Glucocorticoid-induced elevation in blood pressure is classified as secondary hypertension and is a major risk factor for cardiovascular diseases. Blood pressure in humans is subjected to tight control by several physiologic systems that have pleiotropic effects and interact together in a complex fashion. GCs can cause hypertension by influencing these systems in different ways. One possible mechanism is the in vitro affinity of the non-selective mineralocorticoid receptor (MR) for the GCs. As a result, stimulation of the MR by exogenous GCs leads to renal Na+ retention, volume expansion, and finally to an increase in blood pressure. Vascular tone (imbalance between vasoconstriction and vasodilation), centrally mediated mechanisms, renin-angiotensin system activation, cardiac hypercontractility, and endothelial cell dysfunction may also play a role. Enhanced reactive oxygen species and reduced nitric oxide (NO) bioavailability are the most important factors for endothelial cell dysfunction. The risk of hypertension is 2.2 times higher in patients treated with GCs, whatever the duration of exposure. The risk seems to increase with duration of exposure and daily dosage. A family history of essential hypertension may also predispose hypertension induced by GCs. People with glucocorticoid-induced lipodystrophy are at higher risk [107, 108, 109, 110].

11. Dyslipidemia

GCs have a very important role in energy homeostasis and on lipid metabolism. Chronic exposure to exogenous GCs is a secondary cause of dyslipidemia. But the degree of lipid abnormalities in different clinical conditions is quite variable. These variabilities are related with the heterogeneity of the populations treated in terms of age, sex, underlying condition, glucocorticoid dose, and concomitant medications. All possible changes in lipid profile (i.e. isolated increase of triglyceride levels, increase of both cholesterol and triglycerides levels, absence of changes in lipid parameters, and improvement in lipid profile with increased HDL cholesterol) have been reported, excluding organ transplant recipients. Because transplanted patients concomitantly treated with other immunosuppressive drugs with side effects on the lipid metabolism (e.g. cyclosporine), which is a confounding factor. People with glucocorticoid-induced lipodystrophy are more likely to develop an unfavorable lipid profile. But interestingly, findings from the Third National Health and Nutrition Examination Survey suggest that GCs may have a beneficial effect on lipid profile in adults ≥60 years of age. GCs stimulate lipolysis and modulate free fatty acid (FFA) mobilization through various mechanisms. These mechanisms are summarized in Figure 2. Stimulation of lipolysis depends on dose and duration. Therefore in patients treated with GCs at high doses or for prolonged periods, regular monitoring of lipid profile is recommended [111, 112, 113, 114] (Figure 3).

Figure 2.

Mechanisms of glucocorticoid-induced weight gain and lipodystrophy.

Figure 3.

Effects of glucocorticoids on adipose tissue and hepatic fatty acid metabolism (adapted from [115]).
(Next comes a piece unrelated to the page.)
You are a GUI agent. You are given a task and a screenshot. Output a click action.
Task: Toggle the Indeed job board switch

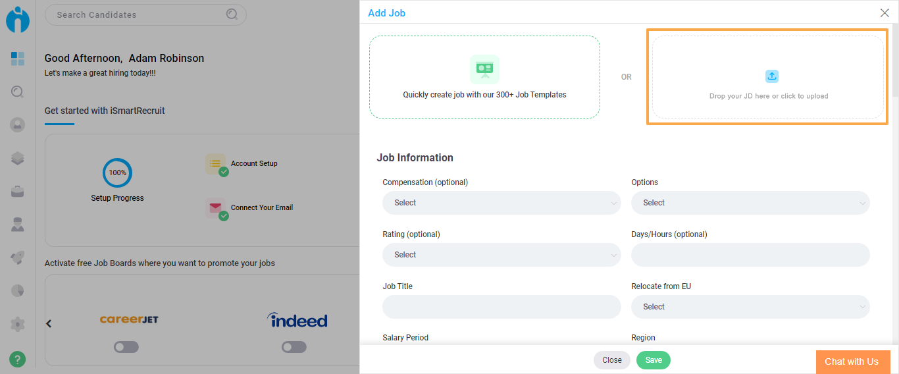pyautogui.click(x=294, y=347)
12. Gastrointestinal side effects

Side effects of GCs on the gastrointestinal system include peptic ulcers (PU), upper gastrointestinal bleeding (UGB), and pancreatitis.

12.1. PU

There is conflicting evidence related with the risk of PU for patients treated with glucocorticoid monotherapy. In a case-control study, there was no increased risk of PU at any dose or duration of glucocorticoid monotherapy. But in the same study, the combination of GCs with nonsteroidal anti-inflammatory drugs (NSAID), there was a significantly increased risk of peptic ulcer. Treatment with GCs may cause gastric irritation, more than PU [116, 117].

12.2. UGB

The incidence of UGB is low in patients treated with GCs alone and without a prior history of bleeding, but notably higher in patients receiving concomitantly anticoagulants and NSAIDs, and those with a history of bleeding. In the presence of different underlying diseases, such as rheumatoid arthritis, treatment with GCs may represent a more important risk factor for gastrointestinal complications than NSAIDs. In animal studies, GCs have been shown to increase gastric acid secretion, to reduce gastric mucus, to cause gastrin and parietal cell hyperplasia, and to delay the healing of ulcers [118, 119, 120].

12.3. Pancreatitis

Although the exact mechanism is unknown, incidence of GCs induced pancreatitis is well established in the medical literature. One case-control study showed that the risk of acute pancreatitis was increased among current users of oral GCs compared with nonusers. This risk was highest 4–14 days after drug dispensation and the risk gradually decreased thereafter. Pancreatitis, commonly reported in chronic exposure to GCs, especially in large doses for a wide variety of diseases [121].

13. Ocular side effects

13.1. Glaucoma

GCs induce morphological and functional changes in the trabecular meshwork (TM). These mechanisms are considered to be the leading cause of increased intraocular pressure during treatment with GCs. Systemic GCs are associated with a high incidence of glaucoma. All doses of GCs increase the risk for glaucoma. Nevertheless, doses of hydrocortisone 40 mg per day (prednisone 10 mg equivalent) were associated with an almost twofold increased risk. In patients over 40 years of age and with certain systemic diseases (e.g. diabetes mellitus, high myopia, connective tissue disease particularly rheumatoid arthritis), as well as relatives of patients with primary open-angle glaucoma (POAG), the risk for glaucoma induced by GCs increases. Glaucoma may lead to increased intraocular pressure, optic disc cupping, severe optic nerve damage, but considered a silent disease. Because there are no evident symptomsuntil visual loss. Discontinuation of GCs leads to reversal of intraocular hypertension within a few weeks, but the optic nerve damage is often permanent [122, 123].

13.2. Cataracts

Posterior subcapsular cataracts (PSC) induced by GCs appears bilaterally and is distinguishable from the more common types of cataract. Increased glucose levels, caused by an increased gluconeogenesis rate; inhibition of Na+/K+-ATPase; increased cation permeability; inhibition of glucose-6-phosphate-dehydrogenase; inhibition of RNA synthesis; loss of ATP; and covalent binding of steroids to lens proteins are the possible mechanisms. These changes are specific for PSC induced by GCs. The risk appears to be both duration and dose-dependent. PSC is more likely to occur at higher doses of GCs. But as with other side effects, lower doses (<5 mg prednisone per day) have been linked to PSC [123, 124].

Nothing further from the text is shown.